Given entries section start
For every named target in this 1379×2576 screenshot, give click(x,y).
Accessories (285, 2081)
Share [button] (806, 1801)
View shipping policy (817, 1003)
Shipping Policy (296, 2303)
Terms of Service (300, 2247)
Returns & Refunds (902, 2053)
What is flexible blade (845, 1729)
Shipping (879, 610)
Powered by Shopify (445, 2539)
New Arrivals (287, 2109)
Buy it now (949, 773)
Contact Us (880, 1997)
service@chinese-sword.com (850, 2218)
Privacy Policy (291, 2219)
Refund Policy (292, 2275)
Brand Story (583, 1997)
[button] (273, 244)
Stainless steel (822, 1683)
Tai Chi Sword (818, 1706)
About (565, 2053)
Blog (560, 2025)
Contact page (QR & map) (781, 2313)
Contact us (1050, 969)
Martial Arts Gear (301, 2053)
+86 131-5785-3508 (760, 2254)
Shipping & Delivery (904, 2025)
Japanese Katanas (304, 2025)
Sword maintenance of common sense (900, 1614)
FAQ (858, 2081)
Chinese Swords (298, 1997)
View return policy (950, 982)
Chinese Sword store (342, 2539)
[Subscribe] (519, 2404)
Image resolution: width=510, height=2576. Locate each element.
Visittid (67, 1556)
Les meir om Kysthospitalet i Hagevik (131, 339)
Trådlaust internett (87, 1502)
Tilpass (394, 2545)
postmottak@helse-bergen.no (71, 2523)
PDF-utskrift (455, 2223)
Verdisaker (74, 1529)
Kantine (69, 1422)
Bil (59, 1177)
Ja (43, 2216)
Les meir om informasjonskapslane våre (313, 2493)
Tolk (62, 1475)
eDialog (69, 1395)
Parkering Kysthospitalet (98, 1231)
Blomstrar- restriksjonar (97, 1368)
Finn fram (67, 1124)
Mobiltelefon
Given entries section end
- [About this exercise]:
The response should contain each record above, retyped exactly.

- [Answer section]:
For every named target in this 1379×2576 screenshot, give click(x,y).
Accessories (285, 2081)
Share [button] (806, 1801)
View shipping policy (817, 1003)
Shipping Policy (296, 2303)
Terms of Service (300, 2247)
Returns & Refunds (902, 2053)
What is flexible blade (845, 1729)
Shipping (879, 610)
Powered by Shopify (445, 2539)
New Arrivals (287, 2109)
Buy it now (949, 773)
Contact Us (880, 1997)
service@chinese-sword.com (850, 2218)
Privacy Policy (291, 2219)
Refund Policy (292, 2275)
Brand Story (583, 1997)
[button] (273, 244)
Stainless steel (822, 1683)
Tai Chi Sword (818, 1706)
About (565, 2053)
Blog (560, 2025)
Contact page (QR & map) (781, 2313)
Contact us (1050, 969)
Martial Arts Gear (301, 2053)
+86 131-5785-3508 (760, 2254)
Shipping & Delivery (904, 2025)
Japanese Katanas (304, 2025)
Sword maintenance of common sense (900, 1614)
FAQ (858, 2081)
Chinese Swords (298, 1997)
View return policy (950, 982)
Chinese Sword store (342, 2539)
[Subscribe] (519, 2404)
Image resolution: width=510, height=2576. Locate each element.
Visittid (67, 1556)
Les meir om Kysthospitalet i Hagevik (131, 339)
Trådlaust internett (87, 1502)
Tilpass (394, 2545)
postmottak@helse-bergen.no (71, 2523)
PDF-utskrift (455, 2223)
Verdisaker (74, 1529)
Kantine (69, 1422)
Bil (59, 1177)
Ja (43, 2216)
Les meir om informasjonskapslane våre (313, 2493)
Tolk (62, 1475)
eDialog (69, 1395)
Parkering Kysthospitalet (98, 1231)
Blomstrar- restriksjonar (97, 1368)
Finn fram (67, 1124)
Mobiltelefon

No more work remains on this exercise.